2011-07-28 · 平心堂網站 (pingxintang.com) · original by 張曉彤

Labeling every bag of decocted herbs with the patient's name was a measure we introduced last year to keep patients from drinking the wrong medicine — we were proud to be the only clinic in the city doing it. Then, in a moment's haste, an employee misapplied a label, the verifier happened to be at lunch, and by the time the mistake was caught the medicine had already been taken home.

It was a child's prescription. On checking, the wrongly issued medicine was broadly similar to the right one — taking it would do no harm, and the patient would never have noticed. Notify the family right away, or pretend not to know and let it go? Integrity is a matter of conscience. We have all heard of doctors who, having botched a surgery, tell the patient "the operation was a success" — "we just discovered a new problem; we'll need another procedure." We have all seen pharmacies that know they've issued the wrong drug and will not chase, will not exchange, will not make it right, so long as the patient is in the dark.

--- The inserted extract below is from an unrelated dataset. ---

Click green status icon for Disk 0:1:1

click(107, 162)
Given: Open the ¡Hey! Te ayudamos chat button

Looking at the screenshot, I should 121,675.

Faced with this, what would Pingxintang do? Admit the error? Wasn't that asking for trouble? Would the family ever trust us again? Would it not ruin Pingxintang's reputation? It was the very employee at fault who spoke for all of us: "If it were my own child, what would I do? Whatever the fine, we have to get the medicine back!" Sun Simiao, in On the Absolute Sincerity of Great Physicians, says: "Do not ask whether they are noble or base, rich or poor, old or young, comely or plain, enemy or kin, friend or foe, Chinese or foreign, foolish or wise — treat all as one, as if each were your closest kin." "Treat all as if your closest kin" is the one creed we follow.

The family turned around on the Beijing-Mi expressway and came back. They accepted our apology and forgave the mistake. We had passed a test of integrity, and our hearts were truly at ease.